* _What to produce_: Copy out, unchanged, the lines of the data from the line containing "Open the dots menu for Рыбий жир" through the last line of the data.
[Begin Dataset rows]
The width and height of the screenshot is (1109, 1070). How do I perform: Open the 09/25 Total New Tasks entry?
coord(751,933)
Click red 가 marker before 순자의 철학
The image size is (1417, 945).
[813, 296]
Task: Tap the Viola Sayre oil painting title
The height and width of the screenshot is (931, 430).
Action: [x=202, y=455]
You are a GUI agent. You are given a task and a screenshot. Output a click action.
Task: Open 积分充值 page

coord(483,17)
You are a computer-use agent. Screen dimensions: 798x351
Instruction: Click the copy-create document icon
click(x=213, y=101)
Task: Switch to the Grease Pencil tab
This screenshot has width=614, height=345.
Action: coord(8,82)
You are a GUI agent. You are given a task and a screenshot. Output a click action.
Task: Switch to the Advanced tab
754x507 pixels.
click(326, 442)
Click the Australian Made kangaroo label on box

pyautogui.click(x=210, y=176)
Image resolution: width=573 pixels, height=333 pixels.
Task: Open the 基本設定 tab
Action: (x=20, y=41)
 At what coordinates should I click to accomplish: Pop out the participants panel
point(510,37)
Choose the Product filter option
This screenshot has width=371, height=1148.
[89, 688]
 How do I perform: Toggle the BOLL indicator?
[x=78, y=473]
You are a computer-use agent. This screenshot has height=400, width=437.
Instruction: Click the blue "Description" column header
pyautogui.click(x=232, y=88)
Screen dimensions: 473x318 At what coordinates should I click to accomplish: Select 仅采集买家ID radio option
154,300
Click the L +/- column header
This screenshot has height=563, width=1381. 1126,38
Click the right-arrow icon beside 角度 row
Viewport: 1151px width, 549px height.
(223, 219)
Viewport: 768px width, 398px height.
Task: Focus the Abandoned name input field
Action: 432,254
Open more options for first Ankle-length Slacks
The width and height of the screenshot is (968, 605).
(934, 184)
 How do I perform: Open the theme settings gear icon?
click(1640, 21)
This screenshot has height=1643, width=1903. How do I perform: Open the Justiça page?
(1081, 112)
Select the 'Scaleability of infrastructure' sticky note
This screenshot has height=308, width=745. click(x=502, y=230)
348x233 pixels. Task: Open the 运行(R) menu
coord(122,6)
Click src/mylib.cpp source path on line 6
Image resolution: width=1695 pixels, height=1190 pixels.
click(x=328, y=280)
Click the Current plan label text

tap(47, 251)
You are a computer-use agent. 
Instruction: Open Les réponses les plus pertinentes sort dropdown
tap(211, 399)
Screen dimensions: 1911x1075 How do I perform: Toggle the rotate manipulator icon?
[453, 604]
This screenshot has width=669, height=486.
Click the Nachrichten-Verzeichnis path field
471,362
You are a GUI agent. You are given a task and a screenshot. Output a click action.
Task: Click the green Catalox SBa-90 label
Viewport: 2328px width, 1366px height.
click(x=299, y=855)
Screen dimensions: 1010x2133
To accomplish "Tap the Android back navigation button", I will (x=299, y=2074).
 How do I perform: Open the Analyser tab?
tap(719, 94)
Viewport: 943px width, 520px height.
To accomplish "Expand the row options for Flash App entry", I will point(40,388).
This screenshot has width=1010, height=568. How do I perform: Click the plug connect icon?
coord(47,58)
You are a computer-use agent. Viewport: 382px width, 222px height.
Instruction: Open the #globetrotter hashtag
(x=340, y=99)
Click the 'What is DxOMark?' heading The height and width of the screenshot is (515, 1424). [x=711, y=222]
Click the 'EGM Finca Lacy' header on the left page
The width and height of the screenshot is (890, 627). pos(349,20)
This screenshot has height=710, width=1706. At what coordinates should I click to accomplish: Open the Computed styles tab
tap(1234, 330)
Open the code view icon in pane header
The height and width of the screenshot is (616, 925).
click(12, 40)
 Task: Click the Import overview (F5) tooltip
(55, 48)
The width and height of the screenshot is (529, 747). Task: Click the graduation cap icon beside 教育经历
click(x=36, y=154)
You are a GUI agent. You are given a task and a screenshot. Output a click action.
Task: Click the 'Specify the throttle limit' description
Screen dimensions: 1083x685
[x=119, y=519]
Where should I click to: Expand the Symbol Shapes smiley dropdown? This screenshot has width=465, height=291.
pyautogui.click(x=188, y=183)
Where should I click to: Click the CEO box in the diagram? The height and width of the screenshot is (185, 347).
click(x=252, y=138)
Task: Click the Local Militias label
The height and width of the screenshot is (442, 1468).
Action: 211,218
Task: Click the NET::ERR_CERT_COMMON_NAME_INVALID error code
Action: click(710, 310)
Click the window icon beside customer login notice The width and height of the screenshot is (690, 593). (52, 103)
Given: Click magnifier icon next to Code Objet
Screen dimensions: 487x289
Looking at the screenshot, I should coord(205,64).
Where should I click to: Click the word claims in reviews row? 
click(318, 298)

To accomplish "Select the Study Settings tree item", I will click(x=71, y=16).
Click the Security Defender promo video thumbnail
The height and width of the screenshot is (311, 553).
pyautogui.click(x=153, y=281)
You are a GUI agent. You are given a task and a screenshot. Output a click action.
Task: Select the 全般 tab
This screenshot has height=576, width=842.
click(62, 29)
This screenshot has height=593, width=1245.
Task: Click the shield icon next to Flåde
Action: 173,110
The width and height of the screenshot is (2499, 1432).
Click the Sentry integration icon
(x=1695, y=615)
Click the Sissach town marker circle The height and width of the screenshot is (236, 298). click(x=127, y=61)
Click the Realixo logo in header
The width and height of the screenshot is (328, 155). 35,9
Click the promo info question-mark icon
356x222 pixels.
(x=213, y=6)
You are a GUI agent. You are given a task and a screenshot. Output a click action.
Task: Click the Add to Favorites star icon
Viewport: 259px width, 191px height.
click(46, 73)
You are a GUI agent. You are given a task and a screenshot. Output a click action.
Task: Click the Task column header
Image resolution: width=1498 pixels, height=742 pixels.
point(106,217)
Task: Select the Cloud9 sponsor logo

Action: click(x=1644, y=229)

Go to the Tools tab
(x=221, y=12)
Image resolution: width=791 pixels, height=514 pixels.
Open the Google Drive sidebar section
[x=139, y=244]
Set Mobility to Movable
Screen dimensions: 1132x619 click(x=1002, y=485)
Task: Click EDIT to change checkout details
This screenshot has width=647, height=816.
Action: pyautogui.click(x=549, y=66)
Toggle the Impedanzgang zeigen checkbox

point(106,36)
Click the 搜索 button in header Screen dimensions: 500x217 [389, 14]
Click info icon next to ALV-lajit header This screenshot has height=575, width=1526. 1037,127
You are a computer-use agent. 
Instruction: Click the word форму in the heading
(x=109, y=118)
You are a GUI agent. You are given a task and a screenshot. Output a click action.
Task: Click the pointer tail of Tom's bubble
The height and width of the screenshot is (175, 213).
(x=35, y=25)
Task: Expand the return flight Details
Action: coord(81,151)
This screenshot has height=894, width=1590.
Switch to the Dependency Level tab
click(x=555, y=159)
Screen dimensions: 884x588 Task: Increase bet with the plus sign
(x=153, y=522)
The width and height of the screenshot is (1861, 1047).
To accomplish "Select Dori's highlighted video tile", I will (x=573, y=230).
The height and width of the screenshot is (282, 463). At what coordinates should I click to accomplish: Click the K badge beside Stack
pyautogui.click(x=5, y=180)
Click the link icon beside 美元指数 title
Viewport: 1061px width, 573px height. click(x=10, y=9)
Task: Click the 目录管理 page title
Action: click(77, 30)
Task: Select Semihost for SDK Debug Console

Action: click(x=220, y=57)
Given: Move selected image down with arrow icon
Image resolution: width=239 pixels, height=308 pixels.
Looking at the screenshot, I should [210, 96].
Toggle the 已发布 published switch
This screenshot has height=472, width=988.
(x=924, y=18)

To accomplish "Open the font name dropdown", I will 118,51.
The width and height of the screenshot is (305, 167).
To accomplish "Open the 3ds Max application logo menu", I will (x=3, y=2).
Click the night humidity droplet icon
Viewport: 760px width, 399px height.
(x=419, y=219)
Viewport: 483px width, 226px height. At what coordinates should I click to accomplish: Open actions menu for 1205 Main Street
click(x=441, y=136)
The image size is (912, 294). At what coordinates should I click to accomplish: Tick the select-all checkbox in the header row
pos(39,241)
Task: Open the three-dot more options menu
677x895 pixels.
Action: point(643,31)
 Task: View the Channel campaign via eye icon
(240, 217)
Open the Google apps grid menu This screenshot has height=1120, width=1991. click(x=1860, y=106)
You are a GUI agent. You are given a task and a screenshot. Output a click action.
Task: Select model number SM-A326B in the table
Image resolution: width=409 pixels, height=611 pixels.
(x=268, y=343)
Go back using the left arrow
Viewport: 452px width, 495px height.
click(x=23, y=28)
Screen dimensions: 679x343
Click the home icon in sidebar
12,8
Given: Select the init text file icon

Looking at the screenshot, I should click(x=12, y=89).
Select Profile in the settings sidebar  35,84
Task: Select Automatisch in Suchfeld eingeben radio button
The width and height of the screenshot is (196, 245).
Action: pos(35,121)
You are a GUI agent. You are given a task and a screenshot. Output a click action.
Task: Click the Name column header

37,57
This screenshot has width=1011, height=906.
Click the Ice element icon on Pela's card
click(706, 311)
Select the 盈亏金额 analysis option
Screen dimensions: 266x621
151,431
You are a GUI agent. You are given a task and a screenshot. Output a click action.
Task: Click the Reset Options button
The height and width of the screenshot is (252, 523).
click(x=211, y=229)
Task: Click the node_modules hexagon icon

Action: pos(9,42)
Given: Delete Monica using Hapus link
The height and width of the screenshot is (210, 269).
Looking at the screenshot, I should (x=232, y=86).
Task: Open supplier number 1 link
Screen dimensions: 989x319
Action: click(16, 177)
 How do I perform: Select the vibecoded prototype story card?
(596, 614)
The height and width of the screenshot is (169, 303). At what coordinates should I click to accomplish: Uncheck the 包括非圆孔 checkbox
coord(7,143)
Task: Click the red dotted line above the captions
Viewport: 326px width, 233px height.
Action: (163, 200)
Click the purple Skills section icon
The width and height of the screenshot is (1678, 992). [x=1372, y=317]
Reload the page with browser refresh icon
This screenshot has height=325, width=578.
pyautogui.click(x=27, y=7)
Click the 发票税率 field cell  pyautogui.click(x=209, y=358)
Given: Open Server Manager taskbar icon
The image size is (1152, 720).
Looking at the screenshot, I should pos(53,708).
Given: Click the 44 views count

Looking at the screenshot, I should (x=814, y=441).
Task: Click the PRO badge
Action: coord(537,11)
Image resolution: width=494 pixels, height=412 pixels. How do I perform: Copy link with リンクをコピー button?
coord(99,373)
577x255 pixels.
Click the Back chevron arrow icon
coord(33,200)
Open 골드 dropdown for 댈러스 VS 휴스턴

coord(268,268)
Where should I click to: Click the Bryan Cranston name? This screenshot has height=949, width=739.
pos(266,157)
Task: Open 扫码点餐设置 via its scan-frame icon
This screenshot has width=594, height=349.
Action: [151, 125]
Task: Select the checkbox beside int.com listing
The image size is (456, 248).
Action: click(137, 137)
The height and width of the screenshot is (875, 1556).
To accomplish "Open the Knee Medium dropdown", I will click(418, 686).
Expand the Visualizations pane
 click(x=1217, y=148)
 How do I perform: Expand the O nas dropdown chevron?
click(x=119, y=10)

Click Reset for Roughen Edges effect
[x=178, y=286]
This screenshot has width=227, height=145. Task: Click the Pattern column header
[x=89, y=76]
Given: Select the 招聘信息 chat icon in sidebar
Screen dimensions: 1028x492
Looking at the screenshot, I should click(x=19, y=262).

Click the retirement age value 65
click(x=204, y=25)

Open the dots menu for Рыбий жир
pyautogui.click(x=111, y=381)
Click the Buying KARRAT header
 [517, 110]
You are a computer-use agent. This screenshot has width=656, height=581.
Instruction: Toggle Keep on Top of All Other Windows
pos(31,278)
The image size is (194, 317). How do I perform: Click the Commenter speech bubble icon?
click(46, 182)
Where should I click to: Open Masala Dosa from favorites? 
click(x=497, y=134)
[End Dataset rows]
* _Output_:
Open the dots menu for Рыбий жир
pyautogui.click(x=111, y=381)
Click the Buying KARRAT header
 [517, 110]
You are a computer-use agent. This screenshot has width=656, height=581.
Instruction: Toggle Keep on Top of All Other Windows
pos(31,278)
The image size is (194, 317). How do I perform: Click the Commenter speech bubble icon?
click(46, 182)
Where should I click to: Open Masala Dosa from favorites? 
click(x=497, y=134)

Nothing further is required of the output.